MATERIAL TO PROCESS:

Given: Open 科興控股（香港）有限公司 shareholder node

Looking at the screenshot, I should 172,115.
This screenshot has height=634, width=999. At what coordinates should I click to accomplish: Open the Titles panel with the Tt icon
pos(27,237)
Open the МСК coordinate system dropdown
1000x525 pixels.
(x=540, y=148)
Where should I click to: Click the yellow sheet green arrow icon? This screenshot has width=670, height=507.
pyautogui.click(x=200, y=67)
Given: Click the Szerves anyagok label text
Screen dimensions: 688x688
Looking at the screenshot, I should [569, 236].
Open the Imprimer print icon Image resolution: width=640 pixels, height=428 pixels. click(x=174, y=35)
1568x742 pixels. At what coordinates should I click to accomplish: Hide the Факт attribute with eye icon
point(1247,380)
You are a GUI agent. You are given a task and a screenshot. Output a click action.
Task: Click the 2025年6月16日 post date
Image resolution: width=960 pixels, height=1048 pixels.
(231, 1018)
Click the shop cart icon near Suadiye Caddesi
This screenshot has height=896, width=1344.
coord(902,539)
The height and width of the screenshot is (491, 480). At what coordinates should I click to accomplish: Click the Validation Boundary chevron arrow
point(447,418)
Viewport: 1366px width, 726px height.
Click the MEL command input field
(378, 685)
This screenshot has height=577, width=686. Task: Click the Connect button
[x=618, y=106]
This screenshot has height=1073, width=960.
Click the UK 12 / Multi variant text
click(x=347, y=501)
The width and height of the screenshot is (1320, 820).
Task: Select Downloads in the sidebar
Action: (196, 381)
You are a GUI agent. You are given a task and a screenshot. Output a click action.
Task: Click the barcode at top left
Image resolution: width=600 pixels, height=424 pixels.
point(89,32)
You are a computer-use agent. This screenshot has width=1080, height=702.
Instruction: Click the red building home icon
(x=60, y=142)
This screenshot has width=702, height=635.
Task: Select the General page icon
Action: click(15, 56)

TO DO:
Output, please, only the lines running from the start of the entries through the line that contains "Given: Click the Szerves anyagok label text", including both of those lines.

TASK OUTPUT:
Given: Open 科興控股（香港）有限公司 shareholder node

Looking at the screenshot, I should 172,115.
This screenshot has height=634, width=999. At what coordinates should I click to accomplish: Open the Titles panel with the Tt icon
pos(27,237)
Open the МСК coordinate system dropdown
1000x525 pixels.
(x=540, y=148)
Where should I click to: Click the yellow sheet green arrow icon? This screenshot has width=670, height=507.
pyautogui.click(x=200, y=67)
Given: Click the Szerves anyagok label text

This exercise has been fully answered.